Gnathological Observation
“To determine the average strength of the jaws, Dr. G. E. Black, president of the Chicago Dental University, devised an instrument of very simple design but with a name that would put the average jaw to a severe test—the gnathodynamometer. With this instrument he made tests of the bite strength of a thousand persons. The average showed 171 pounds for the molar teeth and much less for bicuspids and incisors. The list of subjects includes men and women of all classes, from a blacksmith to a Chinese laundryman.”

December 1861

A Mighty Wind
“One of the great forces nature furnished to man without any expense, and in limitless abundance, is the power of the wind. Many efforts have been made to obtain a steady power from the wind by storing the surplus from when the wind is strong. One of the latest and simplest of these is illustrated in the accompanying engraving. A windwheel is employed to raise a quantity of iron balls, and then these balls are allowed to fall one by one into buckets upon one side of a wheel, causing the wheel to rotate, and thus to drive the machine.”

Patents
“From inquiries repeatedly made of us as to who are the legitimate owners of inventions issued under various circumstances, a few items of information under this head will interest our inventor readers at least.

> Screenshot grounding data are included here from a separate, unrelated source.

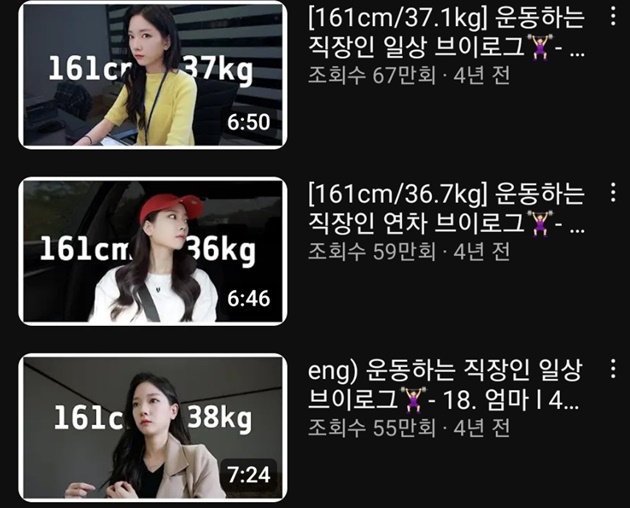Click the 37kg text overlay on first thumbnail

219,70
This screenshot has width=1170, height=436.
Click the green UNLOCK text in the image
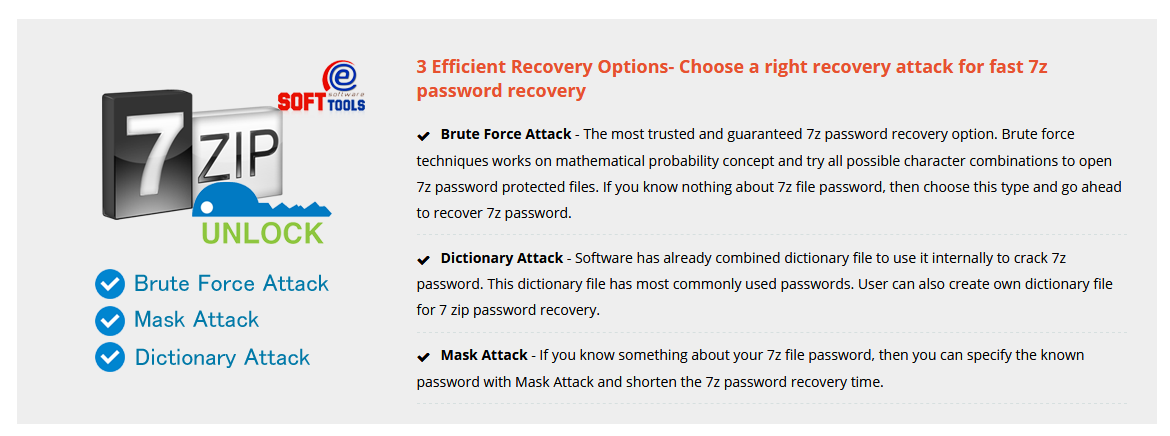(x=263, y=234)
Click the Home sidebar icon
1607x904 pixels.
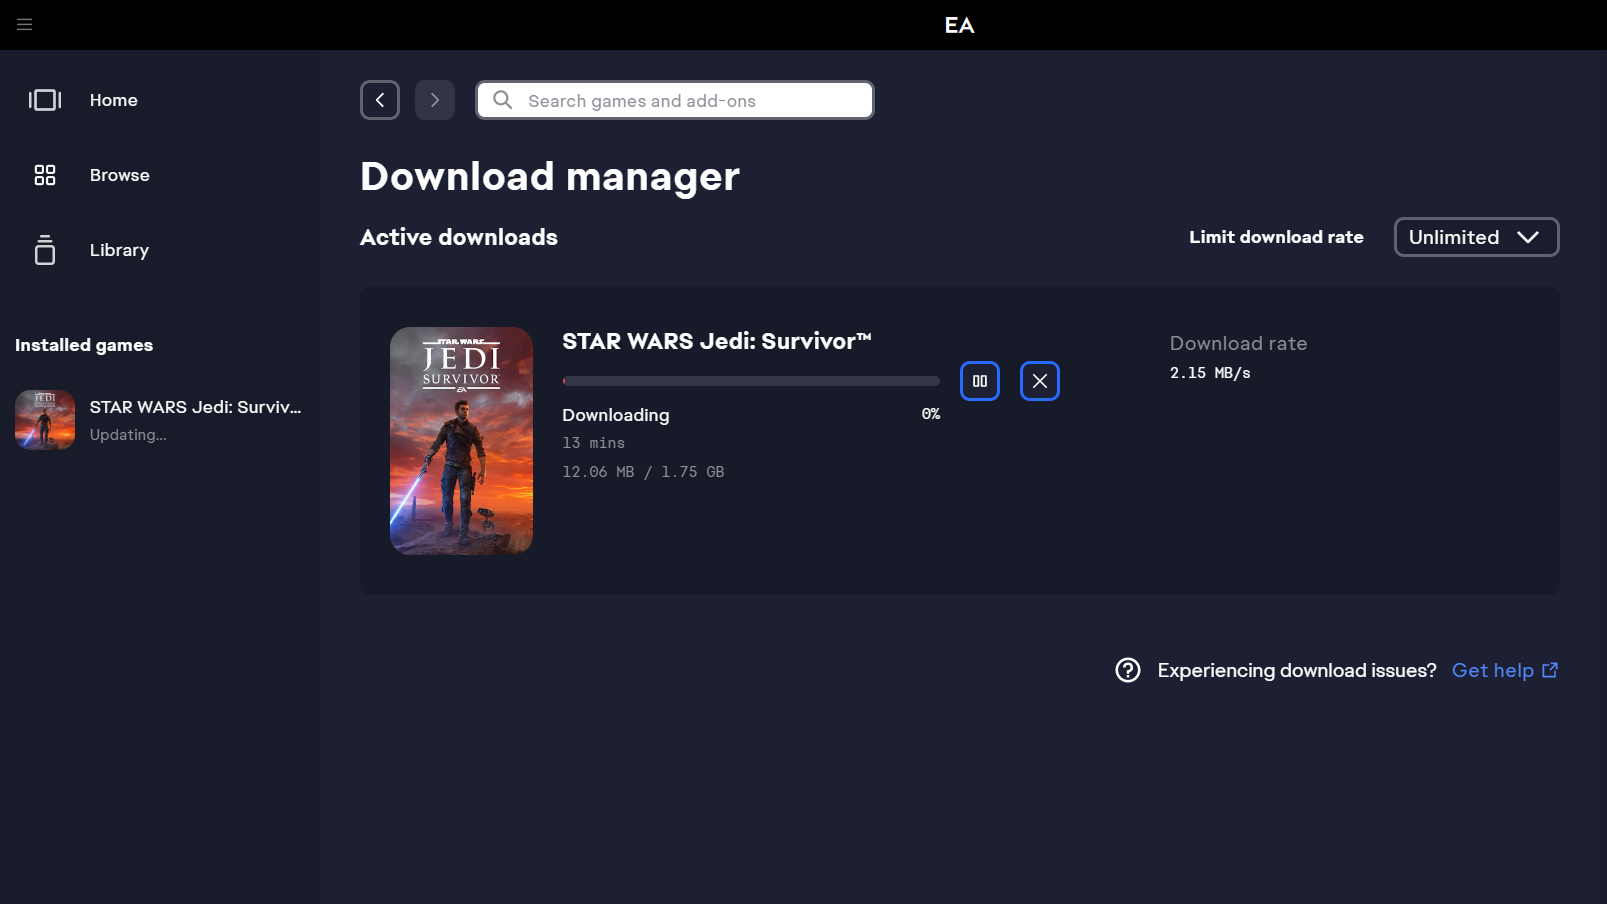pyautogui.click(x=45, y=100)
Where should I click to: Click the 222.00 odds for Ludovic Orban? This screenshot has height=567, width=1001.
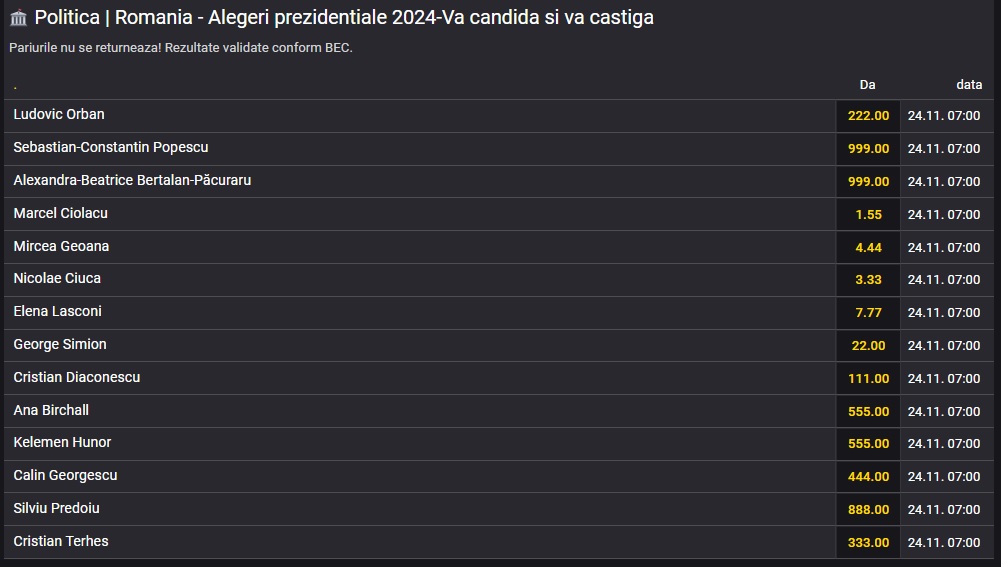868,116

In regard to inventions made by slaves, it has been the practice of the Patent Office to reject such applications, as they are considered legally incompetent alike to receive the patent and to transfer their interest to others. In reference to free colored men, we believe them also to be incompetent to receive a patent, as under the United States Laws they are not regarded as citizens, and could not therefore defend a patent against infringers in the United States courts.”
The Dred Scott decision of 1857 that legalized this situation was nullified by the Thirteenth, Fourteenth and Fifteenth amendments to the Constitution.